Assigned task. Would you please copy the part of the material below that opens with the line containing "Image resolution: width=1359" and closes with the line containing "Insert an image"? Copy it exactly, and only it.

Data to use.
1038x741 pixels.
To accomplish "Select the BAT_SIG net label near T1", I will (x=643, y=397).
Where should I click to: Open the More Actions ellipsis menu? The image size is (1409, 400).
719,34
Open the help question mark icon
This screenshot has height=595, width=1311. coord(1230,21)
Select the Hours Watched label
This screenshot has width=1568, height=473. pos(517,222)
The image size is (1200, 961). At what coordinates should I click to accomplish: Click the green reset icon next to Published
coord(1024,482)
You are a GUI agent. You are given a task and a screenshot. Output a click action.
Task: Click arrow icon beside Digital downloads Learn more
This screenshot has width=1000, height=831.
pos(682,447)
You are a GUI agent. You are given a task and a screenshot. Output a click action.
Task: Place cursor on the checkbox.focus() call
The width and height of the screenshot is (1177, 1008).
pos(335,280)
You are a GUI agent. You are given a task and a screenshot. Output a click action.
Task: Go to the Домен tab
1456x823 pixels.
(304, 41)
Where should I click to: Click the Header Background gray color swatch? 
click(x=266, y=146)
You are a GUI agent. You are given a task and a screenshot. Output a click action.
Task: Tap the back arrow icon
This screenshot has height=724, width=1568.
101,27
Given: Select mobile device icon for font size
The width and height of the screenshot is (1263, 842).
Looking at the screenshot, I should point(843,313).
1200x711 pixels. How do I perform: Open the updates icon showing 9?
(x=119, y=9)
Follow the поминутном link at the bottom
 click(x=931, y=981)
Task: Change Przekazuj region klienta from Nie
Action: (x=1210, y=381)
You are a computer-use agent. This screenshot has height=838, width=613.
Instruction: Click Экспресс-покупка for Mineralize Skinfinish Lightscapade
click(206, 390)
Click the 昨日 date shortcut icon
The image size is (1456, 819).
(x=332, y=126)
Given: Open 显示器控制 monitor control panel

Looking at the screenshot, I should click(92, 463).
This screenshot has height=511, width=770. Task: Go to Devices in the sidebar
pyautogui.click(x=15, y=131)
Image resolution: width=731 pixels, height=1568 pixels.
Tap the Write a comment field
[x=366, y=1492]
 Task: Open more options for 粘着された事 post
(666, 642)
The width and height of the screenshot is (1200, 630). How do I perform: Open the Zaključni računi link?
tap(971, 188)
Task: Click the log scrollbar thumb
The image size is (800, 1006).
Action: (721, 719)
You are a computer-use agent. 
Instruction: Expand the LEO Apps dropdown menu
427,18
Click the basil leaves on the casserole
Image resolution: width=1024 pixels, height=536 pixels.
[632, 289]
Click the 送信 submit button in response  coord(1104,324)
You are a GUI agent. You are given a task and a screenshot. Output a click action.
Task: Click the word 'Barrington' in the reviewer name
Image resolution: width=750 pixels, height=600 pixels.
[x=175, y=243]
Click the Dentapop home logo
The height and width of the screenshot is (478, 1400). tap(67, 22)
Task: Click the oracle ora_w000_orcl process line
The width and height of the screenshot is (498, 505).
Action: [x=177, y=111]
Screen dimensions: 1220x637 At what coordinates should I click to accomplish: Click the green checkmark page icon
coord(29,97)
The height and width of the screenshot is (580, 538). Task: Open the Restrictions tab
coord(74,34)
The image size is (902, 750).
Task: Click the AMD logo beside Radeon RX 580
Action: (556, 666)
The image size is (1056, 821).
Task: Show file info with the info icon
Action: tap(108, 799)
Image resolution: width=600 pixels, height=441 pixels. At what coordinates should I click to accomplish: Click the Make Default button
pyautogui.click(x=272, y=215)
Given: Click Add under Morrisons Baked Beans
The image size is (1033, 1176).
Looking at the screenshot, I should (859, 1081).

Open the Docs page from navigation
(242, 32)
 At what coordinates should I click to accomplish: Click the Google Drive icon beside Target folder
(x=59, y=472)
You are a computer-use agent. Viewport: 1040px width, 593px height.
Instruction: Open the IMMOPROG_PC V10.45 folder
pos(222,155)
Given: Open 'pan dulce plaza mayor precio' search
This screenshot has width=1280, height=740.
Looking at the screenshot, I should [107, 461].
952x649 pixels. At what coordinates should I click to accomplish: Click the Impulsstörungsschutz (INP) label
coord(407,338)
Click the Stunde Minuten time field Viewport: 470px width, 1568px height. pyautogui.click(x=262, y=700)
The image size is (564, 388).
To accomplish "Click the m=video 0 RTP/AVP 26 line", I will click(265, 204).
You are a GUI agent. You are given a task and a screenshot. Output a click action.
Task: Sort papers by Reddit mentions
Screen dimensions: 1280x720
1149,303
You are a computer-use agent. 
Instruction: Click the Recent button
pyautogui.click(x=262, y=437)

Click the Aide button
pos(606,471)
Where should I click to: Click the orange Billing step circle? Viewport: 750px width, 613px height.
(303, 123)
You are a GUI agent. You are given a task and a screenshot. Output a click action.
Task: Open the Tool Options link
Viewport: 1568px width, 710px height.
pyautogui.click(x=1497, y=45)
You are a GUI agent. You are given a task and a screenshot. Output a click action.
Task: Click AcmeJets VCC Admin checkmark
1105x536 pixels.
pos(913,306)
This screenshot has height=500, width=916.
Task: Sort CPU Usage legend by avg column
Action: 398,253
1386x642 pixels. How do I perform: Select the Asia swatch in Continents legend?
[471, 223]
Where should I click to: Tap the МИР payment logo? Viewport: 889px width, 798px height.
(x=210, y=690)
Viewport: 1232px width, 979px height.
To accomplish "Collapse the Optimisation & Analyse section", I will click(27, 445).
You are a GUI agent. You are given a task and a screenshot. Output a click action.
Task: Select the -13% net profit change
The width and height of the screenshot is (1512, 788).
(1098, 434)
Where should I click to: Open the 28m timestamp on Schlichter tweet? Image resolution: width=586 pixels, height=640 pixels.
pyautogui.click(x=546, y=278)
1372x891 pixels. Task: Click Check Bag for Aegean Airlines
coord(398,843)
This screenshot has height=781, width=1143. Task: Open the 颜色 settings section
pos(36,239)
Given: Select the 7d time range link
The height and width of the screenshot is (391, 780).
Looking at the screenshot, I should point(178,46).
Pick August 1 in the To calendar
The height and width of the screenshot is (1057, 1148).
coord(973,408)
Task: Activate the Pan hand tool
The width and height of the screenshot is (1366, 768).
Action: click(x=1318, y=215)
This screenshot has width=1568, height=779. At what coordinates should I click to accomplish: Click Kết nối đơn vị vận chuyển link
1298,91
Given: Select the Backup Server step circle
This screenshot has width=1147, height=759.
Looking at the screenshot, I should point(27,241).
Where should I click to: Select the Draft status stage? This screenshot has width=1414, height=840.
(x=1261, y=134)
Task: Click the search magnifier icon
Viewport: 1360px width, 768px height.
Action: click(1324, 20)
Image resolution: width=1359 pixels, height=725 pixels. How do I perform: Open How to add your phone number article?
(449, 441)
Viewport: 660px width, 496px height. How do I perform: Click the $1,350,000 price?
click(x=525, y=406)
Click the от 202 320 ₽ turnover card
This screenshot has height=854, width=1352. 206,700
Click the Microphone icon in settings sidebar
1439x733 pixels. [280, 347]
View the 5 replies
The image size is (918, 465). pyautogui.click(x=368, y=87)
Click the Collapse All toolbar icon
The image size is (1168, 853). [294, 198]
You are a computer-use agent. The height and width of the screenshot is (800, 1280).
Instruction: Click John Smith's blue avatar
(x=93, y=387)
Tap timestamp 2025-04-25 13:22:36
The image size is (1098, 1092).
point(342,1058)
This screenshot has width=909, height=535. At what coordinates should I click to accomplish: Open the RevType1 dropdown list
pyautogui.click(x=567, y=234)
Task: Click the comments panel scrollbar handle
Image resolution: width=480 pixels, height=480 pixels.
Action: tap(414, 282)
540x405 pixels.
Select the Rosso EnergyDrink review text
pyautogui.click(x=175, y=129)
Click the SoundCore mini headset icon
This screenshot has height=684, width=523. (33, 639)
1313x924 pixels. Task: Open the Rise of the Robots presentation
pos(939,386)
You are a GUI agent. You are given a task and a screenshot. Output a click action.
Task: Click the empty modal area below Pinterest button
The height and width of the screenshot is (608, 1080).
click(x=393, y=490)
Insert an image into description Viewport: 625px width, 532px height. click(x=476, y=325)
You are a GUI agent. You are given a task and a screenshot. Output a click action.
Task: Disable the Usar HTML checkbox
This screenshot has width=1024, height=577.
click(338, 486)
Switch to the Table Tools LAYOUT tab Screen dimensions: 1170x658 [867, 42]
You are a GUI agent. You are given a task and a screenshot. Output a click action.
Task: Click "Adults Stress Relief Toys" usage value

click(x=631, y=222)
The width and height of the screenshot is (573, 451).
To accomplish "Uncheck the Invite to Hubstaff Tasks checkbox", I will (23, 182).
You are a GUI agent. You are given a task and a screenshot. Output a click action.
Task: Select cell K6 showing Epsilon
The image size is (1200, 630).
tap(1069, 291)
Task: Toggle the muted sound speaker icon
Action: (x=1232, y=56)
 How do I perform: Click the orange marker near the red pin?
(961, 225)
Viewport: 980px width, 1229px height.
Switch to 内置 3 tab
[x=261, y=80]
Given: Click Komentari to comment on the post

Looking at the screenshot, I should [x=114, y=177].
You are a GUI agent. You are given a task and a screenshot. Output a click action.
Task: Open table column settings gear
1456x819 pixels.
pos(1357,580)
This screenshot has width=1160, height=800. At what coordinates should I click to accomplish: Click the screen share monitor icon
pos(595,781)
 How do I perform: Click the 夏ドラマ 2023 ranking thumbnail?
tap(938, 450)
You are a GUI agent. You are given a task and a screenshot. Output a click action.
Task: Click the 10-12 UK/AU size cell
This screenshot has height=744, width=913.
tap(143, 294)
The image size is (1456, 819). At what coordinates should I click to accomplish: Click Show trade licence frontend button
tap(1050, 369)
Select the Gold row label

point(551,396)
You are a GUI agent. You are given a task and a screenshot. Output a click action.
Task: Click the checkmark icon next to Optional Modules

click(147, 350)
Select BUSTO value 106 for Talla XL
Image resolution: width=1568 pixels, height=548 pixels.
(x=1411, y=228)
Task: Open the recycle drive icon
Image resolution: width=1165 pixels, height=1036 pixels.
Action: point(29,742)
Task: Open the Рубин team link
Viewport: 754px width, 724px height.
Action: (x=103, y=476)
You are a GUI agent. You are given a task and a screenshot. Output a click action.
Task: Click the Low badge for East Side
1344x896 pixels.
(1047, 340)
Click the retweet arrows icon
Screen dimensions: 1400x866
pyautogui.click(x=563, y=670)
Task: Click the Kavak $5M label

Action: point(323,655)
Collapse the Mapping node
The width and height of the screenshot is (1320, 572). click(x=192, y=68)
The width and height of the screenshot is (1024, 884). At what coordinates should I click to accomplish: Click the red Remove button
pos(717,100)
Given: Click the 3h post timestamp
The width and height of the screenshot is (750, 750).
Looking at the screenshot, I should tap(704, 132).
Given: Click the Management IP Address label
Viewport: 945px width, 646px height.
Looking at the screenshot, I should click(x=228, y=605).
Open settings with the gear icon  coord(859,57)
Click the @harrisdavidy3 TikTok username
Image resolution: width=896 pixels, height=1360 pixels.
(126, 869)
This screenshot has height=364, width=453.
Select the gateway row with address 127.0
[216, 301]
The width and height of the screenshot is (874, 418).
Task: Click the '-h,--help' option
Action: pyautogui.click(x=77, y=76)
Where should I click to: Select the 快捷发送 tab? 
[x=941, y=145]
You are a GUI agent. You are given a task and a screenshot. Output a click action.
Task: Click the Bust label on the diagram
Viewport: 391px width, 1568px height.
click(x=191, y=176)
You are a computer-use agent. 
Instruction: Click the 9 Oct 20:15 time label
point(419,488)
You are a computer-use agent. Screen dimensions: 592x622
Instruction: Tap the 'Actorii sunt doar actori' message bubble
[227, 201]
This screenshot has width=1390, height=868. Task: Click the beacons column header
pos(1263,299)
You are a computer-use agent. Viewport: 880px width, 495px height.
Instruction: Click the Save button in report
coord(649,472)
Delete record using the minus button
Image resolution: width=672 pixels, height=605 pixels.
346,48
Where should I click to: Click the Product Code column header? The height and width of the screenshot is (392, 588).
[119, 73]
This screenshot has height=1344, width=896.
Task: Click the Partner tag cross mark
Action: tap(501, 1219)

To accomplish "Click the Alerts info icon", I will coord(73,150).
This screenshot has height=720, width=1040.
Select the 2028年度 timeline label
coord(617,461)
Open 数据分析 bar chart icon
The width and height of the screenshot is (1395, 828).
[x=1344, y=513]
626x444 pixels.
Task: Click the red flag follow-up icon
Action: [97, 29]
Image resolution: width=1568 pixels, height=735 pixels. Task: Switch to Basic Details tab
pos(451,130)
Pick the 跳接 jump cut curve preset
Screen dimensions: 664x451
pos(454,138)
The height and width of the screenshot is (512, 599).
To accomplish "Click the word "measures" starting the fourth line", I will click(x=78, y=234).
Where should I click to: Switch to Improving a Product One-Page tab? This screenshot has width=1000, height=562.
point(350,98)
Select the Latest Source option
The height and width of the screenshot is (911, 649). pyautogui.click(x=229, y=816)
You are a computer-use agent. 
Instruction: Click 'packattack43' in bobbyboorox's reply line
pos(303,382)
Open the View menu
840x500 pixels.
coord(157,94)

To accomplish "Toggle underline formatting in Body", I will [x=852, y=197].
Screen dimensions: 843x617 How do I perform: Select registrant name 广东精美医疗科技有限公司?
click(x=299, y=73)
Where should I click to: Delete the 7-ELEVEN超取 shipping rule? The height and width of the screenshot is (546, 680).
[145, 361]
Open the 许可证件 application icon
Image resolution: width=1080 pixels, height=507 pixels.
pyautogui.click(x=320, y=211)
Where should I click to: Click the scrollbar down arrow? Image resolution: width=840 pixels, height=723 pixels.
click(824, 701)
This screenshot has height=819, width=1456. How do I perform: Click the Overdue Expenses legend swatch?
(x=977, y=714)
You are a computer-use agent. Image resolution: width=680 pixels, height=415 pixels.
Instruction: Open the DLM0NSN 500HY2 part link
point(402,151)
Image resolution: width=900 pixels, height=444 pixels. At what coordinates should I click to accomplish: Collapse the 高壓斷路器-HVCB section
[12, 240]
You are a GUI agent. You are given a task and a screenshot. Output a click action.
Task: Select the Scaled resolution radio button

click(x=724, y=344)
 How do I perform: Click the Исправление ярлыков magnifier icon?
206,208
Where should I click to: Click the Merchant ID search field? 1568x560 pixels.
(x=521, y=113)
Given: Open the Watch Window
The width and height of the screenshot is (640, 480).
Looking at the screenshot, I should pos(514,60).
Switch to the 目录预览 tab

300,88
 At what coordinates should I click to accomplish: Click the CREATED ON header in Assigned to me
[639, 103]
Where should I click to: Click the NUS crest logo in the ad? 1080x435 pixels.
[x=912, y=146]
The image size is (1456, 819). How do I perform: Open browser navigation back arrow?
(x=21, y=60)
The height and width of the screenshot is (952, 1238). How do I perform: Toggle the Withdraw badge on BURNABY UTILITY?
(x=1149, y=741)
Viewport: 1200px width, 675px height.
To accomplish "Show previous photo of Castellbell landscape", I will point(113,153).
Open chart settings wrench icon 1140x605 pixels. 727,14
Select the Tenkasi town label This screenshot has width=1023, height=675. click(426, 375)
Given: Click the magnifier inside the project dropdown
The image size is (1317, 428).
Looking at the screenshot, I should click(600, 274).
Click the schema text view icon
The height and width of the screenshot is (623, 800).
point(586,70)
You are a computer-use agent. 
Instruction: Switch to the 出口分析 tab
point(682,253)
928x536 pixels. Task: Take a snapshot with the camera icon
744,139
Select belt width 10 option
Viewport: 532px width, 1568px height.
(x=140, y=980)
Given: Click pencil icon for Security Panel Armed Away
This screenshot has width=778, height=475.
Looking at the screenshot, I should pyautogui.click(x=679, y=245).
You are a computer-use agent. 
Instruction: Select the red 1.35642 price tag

Response to this task.
Image resolution: width=1359 pixels, height=725 pixels. How do I perform: Open How to add your phone number article?
(449, 441)
Viewport: 660px width, 496px height. How do I perform: Click the $1,350,000 price?
click(x=525, y=406)
Click the от 202 320 ₽ turnover card
This screenshot has height=854, width=1352. 206,700
Click the Microphone icon in settings sidebar
1439x733 pixels. [280, 347]
View the 5 replies
The image size is (918, 465). pyautogui.click(x=368, y=87)
Click the Collapse All toolbar icon
The image size is (1168, 853). [294, 198]
You are a computer-use agent. The height and width of the screenshot is (800, 1280).
Instruction: Click John Smith's blue avatar
(x=93, y=387)
Tap timestamp 2025-04-25 13:22:36
The image size is (1098, 1092).
point(342,1058)
This screenshot has width=909, height=535. At what coordinates should I click to accomplish: Open the RevType1 dropdown list
pyautogui.click(x=567, y=234)
Task: Click the comments panel scrollbar handle
Image resolution: width=480 pixels, height=480 pixels.
Action: tap(414, 282)
540x405 pixels.
Select the Rosso EnergyDrink review text
pyautogui.click(x=175, y=129)
Click the SoundCore mini headset icon
This screenshot has height=684, width=523. (33, 639)
1313x924 pixels. Task: Open the Rise of the Robots presentation
pos(939,386)
You are a GUI agent. You are given a task and a screenshot. Output a click action.
Task: Click the empty modal area below Pinterest button
The height and width of the screenshot is (608, 1080).
click(x=393, y=490)
Insert an image into description Viewport: 625px width, 532px height. click(x=476, y=325)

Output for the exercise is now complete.